■ Stored data
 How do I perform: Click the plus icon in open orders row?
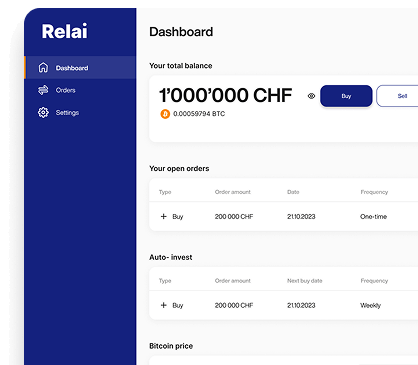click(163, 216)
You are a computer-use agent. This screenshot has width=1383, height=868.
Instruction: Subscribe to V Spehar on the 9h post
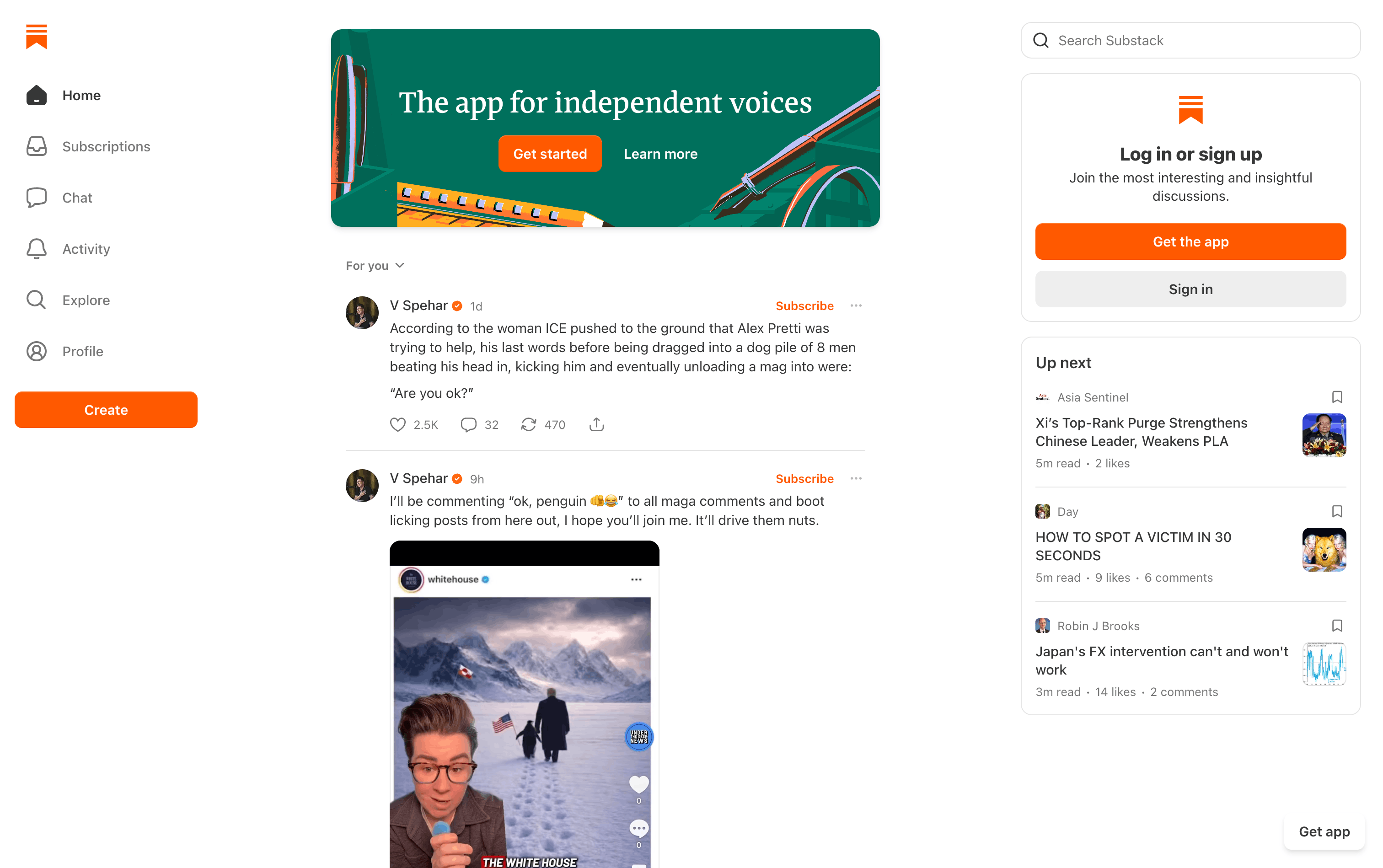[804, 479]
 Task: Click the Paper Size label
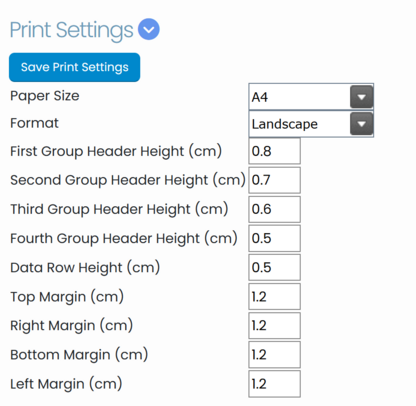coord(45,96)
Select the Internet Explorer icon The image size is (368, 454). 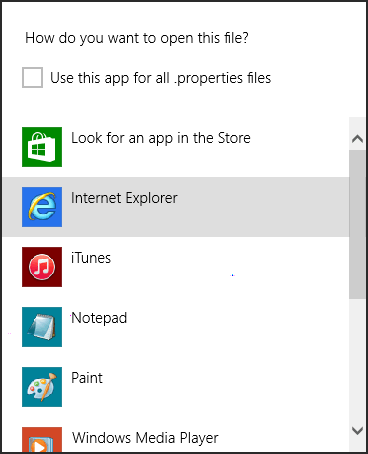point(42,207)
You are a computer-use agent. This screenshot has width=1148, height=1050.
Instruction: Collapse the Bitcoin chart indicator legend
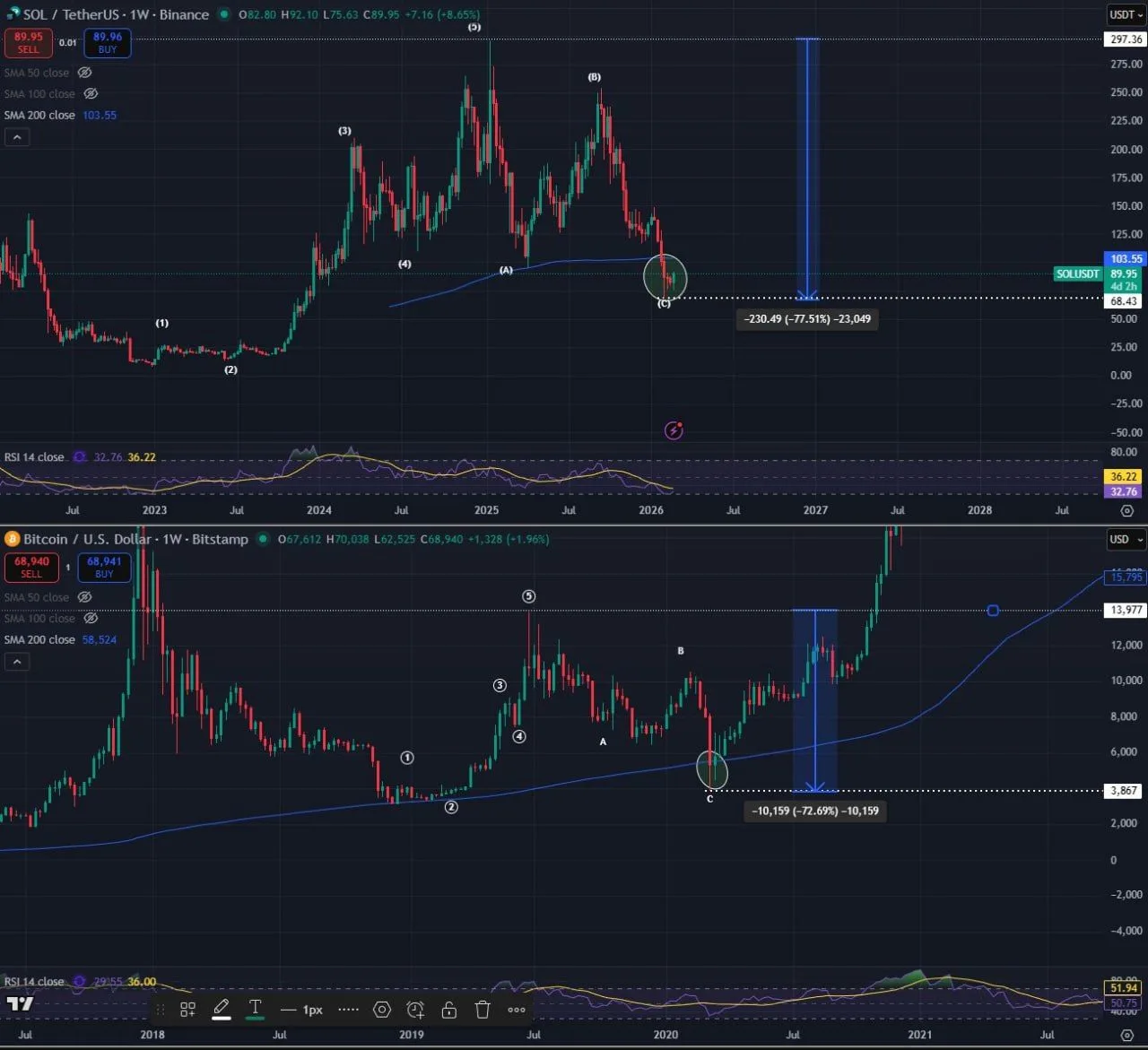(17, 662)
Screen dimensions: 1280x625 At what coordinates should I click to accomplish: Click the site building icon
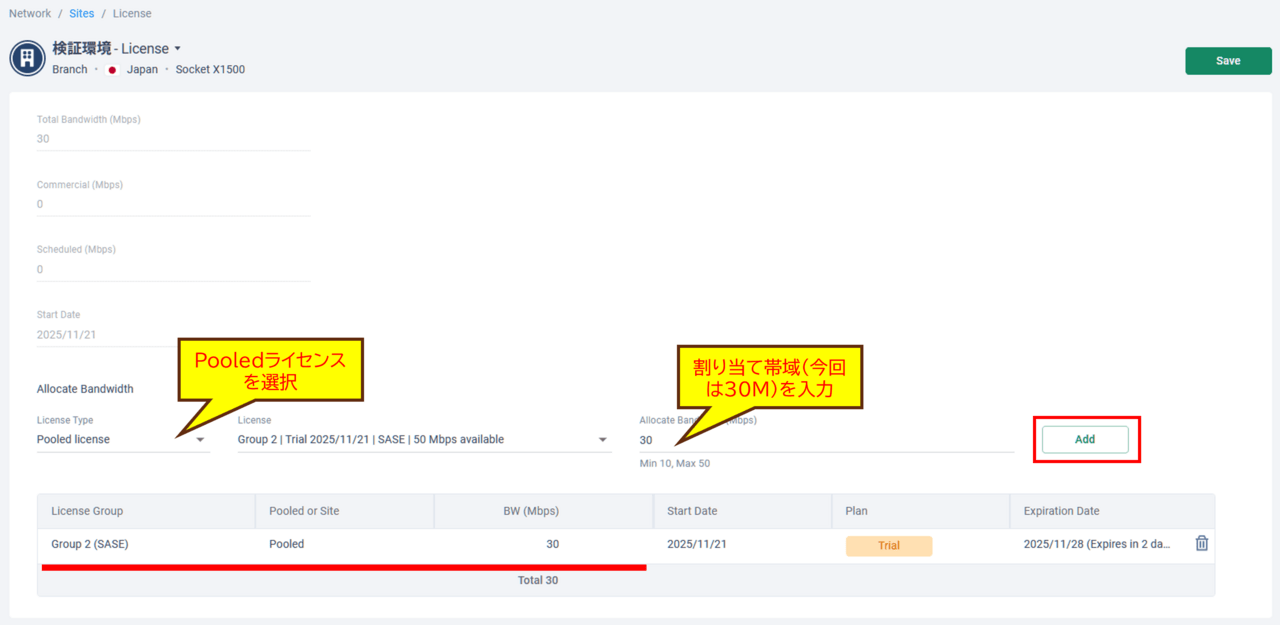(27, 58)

■ Requirement
Among the lines of the preceding listing, count those that contain the string "agent"; state the count and nothing further.

■ Written response
2